▶ _Work to be completed_:
Your answer must hold only the lines below from the line containing "Image resolution: width=898" through the line containing "Click the green Add a game board text", each reproduced exactly.

▶ _Data supplied_:
▼▼▼
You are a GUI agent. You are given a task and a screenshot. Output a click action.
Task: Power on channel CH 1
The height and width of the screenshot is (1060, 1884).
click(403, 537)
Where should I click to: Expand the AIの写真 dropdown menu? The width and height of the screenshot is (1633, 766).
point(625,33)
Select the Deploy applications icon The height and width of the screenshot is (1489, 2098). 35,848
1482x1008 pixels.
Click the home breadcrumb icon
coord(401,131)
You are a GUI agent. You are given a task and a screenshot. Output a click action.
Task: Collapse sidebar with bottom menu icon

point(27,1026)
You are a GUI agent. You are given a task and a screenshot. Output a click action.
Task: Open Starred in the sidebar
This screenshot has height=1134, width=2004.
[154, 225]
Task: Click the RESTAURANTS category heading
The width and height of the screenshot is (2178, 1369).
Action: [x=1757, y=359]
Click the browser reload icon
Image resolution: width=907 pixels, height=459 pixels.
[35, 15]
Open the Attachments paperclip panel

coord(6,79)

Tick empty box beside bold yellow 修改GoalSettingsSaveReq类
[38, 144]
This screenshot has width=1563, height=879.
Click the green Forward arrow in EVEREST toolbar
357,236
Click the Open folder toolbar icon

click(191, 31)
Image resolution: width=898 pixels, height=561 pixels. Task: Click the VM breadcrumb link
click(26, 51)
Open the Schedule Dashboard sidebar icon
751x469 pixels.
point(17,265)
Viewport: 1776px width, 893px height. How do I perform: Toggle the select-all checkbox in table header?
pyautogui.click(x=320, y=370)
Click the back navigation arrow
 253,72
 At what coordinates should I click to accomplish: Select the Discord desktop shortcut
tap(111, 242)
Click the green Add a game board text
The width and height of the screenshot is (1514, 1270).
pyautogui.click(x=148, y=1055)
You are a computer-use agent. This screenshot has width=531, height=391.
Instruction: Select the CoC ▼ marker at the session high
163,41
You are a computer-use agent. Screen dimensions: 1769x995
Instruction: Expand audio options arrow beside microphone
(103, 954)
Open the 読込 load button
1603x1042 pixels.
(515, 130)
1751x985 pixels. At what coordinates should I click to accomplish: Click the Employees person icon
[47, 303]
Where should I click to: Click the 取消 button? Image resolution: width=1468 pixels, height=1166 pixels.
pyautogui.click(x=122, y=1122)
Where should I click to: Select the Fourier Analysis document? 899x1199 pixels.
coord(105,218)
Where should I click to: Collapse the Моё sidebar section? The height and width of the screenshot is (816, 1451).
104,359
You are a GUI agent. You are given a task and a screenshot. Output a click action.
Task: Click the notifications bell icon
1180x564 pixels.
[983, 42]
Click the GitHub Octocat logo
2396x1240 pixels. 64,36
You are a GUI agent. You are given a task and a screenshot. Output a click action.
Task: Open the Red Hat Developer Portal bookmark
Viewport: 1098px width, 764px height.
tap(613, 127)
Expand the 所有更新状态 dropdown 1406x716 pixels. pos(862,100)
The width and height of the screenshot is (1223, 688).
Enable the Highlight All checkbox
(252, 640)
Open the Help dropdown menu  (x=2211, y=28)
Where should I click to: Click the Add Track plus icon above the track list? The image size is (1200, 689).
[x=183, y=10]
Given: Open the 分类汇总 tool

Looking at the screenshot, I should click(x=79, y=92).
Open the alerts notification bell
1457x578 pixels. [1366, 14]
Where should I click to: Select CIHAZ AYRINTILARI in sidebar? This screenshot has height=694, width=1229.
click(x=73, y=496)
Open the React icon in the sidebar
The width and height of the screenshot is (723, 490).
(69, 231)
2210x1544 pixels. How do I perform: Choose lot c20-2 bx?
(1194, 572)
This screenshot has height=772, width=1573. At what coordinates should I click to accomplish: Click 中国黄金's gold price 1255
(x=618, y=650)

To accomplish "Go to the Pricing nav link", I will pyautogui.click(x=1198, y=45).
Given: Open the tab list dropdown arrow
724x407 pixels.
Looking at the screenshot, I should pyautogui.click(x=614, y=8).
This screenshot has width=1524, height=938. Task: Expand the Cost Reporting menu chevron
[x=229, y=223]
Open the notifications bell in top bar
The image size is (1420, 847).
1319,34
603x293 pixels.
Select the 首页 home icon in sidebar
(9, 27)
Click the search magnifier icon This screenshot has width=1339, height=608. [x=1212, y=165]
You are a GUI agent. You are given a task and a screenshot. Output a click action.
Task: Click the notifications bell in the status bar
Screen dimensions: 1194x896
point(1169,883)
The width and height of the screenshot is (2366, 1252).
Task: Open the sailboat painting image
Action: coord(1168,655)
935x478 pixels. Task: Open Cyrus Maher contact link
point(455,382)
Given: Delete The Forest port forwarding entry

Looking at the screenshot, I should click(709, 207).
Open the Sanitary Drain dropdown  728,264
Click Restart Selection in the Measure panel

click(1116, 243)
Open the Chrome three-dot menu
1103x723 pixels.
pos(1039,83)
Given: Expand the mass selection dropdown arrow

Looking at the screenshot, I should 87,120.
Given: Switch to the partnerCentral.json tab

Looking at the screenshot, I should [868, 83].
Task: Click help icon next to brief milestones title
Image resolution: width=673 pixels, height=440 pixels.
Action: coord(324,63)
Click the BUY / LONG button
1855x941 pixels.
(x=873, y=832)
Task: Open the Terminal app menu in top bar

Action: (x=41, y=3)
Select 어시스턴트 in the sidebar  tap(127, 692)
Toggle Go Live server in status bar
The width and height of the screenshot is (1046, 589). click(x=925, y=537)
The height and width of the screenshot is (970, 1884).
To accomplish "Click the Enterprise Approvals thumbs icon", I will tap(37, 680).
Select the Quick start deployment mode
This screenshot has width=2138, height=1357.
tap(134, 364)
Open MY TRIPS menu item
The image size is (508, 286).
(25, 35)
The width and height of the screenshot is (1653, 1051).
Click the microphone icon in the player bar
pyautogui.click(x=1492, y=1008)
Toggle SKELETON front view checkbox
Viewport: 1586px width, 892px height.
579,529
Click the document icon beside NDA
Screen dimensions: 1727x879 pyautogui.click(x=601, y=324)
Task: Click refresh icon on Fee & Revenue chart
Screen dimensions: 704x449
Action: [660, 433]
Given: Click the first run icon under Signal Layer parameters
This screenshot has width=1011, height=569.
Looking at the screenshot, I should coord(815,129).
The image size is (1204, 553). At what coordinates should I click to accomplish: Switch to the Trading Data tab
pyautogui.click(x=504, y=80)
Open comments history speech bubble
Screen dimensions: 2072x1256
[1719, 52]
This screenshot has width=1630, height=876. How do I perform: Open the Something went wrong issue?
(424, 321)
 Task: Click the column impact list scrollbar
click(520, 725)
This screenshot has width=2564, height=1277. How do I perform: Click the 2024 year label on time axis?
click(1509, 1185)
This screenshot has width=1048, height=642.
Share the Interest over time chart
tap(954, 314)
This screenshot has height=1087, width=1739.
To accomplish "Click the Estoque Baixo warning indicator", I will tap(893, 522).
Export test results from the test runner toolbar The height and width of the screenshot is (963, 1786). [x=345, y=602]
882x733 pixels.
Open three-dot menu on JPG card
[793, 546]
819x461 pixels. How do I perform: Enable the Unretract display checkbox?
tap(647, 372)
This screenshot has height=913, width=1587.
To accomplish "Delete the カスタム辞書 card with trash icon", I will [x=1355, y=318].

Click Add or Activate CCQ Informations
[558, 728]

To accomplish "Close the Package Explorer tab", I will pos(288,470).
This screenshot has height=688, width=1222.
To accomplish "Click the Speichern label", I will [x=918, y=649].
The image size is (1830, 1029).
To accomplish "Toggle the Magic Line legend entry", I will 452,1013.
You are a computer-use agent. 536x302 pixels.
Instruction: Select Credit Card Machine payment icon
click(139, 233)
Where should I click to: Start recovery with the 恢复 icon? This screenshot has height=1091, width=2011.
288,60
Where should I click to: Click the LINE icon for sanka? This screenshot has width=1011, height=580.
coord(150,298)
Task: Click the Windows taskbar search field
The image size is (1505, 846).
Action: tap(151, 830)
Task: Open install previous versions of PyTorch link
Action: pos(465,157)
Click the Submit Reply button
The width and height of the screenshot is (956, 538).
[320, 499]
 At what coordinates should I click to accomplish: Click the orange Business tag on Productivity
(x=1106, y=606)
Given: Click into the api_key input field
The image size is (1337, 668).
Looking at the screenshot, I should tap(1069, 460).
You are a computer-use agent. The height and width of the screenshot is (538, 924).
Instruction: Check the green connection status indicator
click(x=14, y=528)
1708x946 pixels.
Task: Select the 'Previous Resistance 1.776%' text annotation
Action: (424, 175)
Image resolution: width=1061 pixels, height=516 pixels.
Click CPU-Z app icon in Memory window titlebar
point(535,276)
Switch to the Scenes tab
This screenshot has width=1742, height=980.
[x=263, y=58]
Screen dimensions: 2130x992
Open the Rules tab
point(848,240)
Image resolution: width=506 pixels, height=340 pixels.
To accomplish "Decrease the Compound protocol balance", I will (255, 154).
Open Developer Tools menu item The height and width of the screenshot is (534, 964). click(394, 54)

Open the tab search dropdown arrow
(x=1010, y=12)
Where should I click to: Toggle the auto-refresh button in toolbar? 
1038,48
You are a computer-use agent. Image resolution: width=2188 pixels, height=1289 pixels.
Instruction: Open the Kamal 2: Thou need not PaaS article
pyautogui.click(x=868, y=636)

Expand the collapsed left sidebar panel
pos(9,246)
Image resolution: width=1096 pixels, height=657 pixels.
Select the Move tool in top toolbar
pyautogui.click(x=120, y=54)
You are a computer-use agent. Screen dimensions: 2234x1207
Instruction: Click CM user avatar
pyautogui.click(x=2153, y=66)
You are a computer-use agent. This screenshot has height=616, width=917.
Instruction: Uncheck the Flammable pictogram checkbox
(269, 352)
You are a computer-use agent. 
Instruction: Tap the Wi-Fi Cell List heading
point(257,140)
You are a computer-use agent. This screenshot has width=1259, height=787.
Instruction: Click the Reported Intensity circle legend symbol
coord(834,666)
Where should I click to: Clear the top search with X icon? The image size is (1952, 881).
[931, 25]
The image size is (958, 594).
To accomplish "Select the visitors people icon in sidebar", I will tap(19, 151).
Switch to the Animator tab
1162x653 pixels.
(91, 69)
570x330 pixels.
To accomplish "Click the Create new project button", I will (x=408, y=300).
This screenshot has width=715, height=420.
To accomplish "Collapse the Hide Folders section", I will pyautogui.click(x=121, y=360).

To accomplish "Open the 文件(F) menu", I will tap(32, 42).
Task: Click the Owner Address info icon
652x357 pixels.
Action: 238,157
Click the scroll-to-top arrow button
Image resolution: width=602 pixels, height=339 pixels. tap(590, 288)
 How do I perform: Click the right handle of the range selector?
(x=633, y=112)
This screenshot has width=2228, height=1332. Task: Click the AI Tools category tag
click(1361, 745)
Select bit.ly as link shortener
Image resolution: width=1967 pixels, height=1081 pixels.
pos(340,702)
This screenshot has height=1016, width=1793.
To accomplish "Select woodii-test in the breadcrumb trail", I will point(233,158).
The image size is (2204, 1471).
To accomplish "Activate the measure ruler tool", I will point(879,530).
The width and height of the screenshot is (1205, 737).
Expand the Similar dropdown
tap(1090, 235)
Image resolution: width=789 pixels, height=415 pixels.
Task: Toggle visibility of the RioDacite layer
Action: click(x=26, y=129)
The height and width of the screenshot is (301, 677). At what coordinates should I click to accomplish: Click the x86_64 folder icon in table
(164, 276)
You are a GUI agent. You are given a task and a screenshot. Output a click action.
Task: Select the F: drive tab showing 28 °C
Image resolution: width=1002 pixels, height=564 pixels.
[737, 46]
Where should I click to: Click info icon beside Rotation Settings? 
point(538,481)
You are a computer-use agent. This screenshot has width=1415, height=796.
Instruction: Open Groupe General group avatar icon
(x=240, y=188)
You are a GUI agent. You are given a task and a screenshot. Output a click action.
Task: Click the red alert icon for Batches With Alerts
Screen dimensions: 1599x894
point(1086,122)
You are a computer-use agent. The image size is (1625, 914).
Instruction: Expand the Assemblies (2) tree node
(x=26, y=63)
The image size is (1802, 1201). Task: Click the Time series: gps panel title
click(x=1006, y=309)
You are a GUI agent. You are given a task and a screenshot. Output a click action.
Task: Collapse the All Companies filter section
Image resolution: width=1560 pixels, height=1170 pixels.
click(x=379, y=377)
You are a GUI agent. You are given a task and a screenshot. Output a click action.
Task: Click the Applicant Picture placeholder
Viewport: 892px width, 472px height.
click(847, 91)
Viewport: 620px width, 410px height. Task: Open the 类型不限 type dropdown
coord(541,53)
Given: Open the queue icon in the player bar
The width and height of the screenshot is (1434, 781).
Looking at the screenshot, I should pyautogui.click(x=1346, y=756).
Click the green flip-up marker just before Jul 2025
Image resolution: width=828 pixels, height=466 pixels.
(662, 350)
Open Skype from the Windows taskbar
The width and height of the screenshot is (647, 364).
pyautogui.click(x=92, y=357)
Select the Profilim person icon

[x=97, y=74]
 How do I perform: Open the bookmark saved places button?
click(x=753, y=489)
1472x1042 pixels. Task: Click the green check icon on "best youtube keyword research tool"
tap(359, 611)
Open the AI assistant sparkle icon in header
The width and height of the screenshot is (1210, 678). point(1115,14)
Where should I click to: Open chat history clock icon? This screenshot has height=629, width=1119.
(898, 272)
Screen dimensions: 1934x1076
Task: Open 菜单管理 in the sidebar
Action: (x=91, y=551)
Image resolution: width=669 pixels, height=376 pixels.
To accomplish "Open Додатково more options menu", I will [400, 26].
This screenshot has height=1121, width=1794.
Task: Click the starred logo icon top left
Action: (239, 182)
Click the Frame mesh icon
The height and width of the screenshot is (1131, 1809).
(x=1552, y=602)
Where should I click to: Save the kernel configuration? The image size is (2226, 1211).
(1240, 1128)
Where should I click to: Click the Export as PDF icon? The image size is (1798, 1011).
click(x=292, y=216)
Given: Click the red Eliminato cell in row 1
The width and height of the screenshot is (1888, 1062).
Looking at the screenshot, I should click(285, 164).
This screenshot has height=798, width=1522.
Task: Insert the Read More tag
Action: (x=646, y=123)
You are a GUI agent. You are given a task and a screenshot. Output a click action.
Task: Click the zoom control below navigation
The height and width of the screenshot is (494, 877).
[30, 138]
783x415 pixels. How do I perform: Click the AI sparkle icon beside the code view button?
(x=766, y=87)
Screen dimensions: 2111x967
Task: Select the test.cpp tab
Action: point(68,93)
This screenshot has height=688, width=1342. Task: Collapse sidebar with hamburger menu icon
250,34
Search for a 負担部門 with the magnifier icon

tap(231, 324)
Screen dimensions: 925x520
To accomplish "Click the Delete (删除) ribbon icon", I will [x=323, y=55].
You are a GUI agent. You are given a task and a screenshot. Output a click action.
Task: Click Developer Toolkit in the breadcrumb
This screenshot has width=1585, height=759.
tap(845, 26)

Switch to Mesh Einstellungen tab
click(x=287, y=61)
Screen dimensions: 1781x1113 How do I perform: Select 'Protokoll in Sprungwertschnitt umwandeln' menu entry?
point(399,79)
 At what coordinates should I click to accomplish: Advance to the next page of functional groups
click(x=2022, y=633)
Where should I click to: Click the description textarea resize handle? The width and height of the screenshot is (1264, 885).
▲▲▲
▶ _Response_:
Image resolution: width=898 pixels, height=561 pixels. Task: Click the VM breadcrumb link
click(26, 51)
Open the Schedule Dashboard sidebar icon
751x469 pixels.
point(17,265)
Viewport: 1776px width, 893px height. How do I perform: Toggle the select-all checkbox in table header?
pyautogui.click(x=320, y=370)
Click the back navigation arrow
 253,72
 At what coordinates should I click to accomplish: Select the Discord desktop shortcut
tap(111, 242)
Click the green Add a game board text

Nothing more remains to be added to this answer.